A. La distinction entre la nature et les effets de l’infraction pour l’évaluation de sa gravité
L’entreprise requérante reprochait au Tribunal d’avoir dénaturé la décision de la Commission en considérant qu’elle ne s’était pas fondée sur les effets réels ou probables de l’infraction pour fixer le montant de l’amende. La Cour balaye cet argument en se livrant à une analyse minutieuse des motifs de l’arrêt attaqué et de la décision litigieuse. Elle confirme que le Tribunal a pu, à bon droit, considérer que l’évaluation de la gravité reposait sur la nature même de l’infraction. En l’espèce, il s’agissait d’un abus d’exclusion commis délibérément par un opérateur dominant, comportement considéré comme intrinsèquement grave, indépendamment d’une quantification précise de son impact sur le marché.
La Cour approuve donc le Tribunal d’avoir jugé que la référence dans la décision de la Commission à un « impact négatif sur la concurrence et les consommateurs » devait être lue « comme se référant, de façon générale et abstraite, à la nature de l’infraction ». Cette approche est conforme aux lignes directrices pour le calcul des amendes, qui permettent de fixer un taux de gravité élevé pour les abus dont l’objet même est d’exclure des concurrents. Par conséquent, les arguments de l’entreprise visant à démontrer l’absence de preuve des effets concrets de son comportement étaient inopérants, puisque la Commission ne s’était pas appuyée sur de tels effets pour motiver la sanction. Cette solution conforte la capacité de la Commission à sanctionner lourdement des abus par nature, sans être tenue de s’engager dans des démonstrations économiques complexes et souvent aléatoires de leurs effets réels.

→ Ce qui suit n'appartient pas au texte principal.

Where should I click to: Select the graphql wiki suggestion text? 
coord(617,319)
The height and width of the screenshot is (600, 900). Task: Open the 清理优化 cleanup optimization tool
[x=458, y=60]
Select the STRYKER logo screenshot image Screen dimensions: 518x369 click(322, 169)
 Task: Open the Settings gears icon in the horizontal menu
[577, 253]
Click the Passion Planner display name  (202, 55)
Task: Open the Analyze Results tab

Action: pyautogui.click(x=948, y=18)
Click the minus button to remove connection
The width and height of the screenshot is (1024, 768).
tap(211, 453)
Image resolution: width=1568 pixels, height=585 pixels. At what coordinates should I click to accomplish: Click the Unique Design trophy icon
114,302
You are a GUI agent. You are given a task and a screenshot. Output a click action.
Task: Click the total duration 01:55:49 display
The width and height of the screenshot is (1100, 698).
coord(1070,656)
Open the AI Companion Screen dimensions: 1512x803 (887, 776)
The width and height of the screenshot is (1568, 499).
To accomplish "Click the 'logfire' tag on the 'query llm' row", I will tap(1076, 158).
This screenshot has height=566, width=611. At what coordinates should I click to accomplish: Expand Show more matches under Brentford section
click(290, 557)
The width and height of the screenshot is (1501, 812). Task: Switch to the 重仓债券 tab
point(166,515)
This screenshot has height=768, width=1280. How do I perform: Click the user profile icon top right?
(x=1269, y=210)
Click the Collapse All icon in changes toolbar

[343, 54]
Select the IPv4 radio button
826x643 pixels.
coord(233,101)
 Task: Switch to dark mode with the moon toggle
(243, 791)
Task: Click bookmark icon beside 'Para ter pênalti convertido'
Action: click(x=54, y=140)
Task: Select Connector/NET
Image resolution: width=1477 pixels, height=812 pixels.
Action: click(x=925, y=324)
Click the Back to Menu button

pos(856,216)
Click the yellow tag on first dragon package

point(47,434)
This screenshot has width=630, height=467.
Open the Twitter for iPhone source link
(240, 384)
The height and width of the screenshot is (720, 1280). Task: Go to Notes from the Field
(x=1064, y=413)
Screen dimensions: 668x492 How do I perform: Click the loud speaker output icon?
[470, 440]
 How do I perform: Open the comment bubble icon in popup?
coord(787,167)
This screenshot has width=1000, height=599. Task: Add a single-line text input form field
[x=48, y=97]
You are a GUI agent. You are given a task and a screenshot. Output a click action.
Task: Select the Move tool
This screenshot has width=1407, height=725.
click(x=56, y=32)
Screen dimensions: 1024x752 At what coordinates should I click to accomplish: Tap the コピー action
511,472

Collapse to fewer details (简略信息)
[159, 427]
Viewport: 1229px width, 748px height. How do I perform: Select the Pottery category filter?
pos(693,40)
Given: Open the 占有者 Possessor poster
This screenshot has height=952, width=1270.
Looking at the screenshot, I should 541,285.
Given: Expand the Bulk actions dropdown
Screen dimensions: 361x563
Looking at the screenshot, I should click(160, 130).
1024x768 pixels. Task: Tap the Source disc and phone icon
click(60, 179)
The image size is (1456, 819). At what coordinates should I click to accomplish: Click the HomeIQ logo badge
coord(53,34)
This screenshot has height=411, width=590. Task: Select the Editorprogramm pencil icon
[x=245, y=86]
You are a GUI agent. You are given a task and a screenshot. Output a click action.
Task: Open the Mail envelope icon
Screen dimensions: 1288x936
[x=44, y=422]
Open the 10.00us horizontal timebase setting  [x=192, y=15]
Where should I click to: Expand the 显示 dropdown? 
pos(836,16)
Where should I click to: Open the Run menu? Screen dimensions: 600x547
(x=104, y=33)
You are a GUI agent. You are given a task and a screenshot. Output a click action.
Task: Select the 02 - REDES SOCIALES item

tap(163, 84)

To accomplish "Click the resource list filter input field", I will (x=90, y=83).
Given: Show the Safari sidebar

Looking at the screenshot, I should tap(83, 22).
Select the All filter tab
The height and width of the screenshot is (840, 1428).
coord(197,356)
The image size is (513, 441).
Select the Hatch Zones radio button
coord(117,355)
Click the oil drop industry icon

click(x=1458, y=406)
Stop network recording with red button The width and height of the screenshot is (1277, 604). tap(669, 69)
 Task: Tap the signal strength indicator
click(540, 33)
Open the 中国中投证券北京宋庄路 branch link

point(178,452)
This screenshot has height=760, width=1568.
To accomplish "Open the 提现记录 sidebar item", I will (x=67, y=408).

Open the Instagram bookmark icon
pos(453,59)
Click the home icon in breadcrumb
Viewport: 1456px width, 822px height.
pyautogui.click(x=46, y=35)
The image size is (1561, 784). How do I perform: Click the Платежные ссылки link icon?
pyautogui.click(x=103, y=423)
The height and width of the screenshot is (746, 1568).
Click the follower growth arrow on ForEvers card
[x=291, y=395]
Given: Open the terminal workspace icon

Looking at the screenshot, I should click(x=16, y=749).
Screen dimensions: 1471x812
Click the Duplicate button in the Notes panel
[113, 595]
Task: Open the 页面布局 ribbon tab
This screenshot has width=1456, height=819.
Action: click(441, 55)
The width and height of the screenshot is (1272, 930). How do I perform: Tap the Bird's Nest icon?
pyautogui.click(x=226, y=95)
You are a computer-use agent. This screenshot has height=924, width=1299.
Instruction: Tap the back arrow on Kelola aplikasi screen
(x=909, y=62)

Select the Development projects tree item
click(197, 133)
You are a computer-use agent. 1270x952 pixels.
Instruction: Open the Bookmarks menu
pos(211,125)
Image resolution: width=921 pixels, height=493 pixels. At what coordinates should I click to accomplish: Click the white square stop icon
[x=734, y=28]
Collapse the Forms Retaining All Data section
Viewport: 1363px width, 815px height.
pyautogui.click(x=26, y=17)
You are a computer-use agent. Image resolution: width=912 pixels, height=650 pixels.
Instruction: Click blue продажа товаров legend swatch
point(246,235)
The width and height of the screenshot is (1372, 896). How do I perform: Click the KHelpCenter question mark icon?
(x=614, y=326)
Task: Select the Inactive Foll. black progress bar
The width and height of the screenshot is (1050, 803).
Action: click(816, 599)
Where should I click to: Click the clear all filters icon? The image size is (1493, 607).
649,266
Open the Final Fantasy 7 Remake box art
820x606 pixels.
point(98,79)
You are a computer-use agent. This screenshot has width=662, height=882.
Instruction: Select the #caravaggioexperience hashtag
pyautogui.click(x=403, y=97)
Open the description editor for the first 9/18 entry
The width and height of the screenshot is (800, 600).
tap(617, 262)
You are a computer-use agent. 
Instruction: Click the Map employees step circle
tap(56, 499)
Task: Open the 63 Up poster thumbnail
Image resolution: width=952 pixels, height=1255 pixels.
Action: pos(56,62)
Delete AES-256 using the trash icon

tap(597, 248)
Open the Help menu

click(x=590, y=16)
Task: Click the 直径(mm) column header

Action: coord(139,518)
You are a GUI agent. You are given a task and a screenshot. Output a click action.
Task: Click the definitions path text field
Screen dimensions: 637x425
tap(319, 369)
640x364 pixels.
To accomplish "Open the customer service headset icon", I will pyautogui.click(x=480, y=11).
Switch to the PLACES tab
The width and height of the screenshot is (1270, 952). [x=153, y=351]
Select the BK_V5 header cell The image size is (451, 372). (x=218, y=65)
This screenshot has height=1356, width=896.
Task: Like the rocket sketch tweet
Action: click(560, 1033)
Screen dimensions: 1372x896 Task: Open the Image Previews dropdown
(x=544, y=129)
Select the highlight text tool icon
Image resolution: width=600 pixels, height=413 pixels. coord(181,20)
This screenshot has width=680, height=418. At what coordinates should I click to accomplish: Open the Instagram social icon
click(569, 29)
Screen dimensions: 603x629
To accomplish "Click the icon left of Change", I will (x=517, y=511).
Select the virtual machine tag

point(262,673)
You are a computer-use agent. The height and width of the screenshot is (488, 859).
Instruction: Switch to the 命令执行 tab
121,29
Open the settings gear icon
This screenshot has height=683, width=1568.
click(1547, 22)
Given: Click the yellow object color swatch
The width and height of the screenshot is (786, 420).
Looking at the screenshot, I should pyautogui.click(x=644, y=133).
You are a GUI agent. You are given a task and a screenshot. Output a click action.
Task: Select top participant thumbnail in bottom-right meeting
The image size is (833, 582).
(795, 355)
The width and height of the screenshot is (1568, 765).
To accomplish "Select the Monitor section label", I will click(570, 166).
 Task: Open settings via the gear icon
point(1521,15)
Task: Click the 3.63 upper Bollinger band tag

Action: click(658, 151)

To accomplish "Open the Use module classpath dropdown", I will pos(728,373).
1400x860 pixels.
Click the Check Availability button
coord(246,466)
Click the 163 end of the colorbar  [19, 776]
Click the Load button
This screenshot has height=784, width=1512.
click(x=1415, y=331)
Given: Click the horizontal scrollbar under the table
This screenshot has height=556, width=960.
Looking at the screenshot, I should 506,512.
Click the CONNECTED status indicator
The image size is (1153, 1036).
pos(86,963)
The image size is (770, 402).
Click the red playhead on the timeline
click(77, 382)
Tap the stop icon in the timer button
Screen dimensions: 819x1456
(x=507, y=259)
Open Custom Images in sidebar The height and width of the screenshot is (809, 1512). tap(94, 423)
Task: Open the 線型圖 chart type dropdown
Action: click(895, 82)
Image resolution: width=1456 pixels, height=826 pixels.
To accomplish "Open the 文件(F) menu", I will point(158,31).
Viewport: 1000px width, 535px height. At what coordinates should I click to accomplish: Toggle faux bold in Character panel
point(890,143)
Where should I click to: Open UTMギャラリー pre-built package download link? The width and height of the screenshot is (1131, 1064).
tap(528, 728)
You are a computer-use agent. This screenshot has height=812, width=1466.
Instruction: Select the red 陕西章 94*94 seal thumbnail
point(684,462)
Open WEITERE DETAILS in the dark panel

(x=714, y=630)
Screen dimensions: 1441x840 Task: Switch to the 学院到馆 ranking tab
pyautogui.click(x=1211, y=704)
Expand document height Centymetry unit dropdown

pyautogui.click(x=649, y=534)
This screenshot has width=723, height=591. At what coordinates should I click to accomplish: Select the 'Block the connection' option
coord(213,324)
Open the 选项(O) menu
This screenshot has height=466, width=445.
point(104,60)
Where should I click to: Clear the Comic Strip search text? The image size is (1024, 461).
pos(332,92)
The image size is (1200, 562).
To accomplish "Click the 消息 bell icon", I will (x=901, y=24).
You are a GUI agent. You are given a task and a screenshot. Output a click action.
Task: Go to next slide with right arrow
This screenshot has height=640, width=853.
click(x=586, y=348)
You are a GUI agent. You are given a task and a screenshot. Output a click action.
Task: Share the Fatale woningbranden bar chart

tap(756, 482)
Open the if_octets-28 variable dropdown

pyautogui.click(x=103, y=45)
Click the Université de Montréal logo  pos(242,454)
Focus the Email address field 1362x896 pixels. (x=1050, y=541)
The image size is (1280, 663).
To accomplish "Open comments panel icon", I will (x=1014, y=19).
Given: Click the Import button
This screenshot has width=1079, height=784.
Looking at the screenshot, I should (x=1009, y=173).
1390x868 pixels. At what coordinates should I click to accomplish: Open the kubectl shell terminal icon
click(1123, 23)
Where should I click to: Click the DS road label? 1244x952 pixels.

B. L’interprétation restrictive des circonstances atténuantes
Enfin, l’arrêt se prononce sur la demande de l’entreprise de voir ses investissements post-infractionnels qualifiés de circonstance atténuante. La Cour confirme l’appréciation du Tribunal, qui avait refusé d’y voir une mesure réparatrice. Les juges relèvent que ces investissements, bien que prévus dans un accord avec le régulateur national, étaient motivés par la volonté d’éviter des contraintes réglementaires plus sévères, telle une séparation fonctionnelle, et relevaient d’une stratégie commerciale normale. Ils ne constituaient donc pas une réparation du préjudice causé par l’infraction. Le Tribunal avait jugé que ces investissements constituaient « un élément normal de la vie des affaires, dès lors qu’ils bénéficiaient avant tout à [l’entreprise] elle-même ».
En validant ce raisonnement, la Cour de justice établit une distinction claire entre des actions relevant de la gestion d’entreprise, même si elles sont bénéfiques pour le marché, et de véritables mesures de réparation qui pourraient justifier une réduction de l’amende. Pour être qualifiée de circonstance atténuante, une mesure post-infractionnelle doit aller au-delà de ce qui peut être attendu d’un opérateur économique agissant dans son propre intérêt commercial ou sous la pression réglementaire. Cette interprétation stricte préserve le caractère exceptionnel des circonstances atténuantes et renforce la portée dissuasive des amendes en matière de concurrence.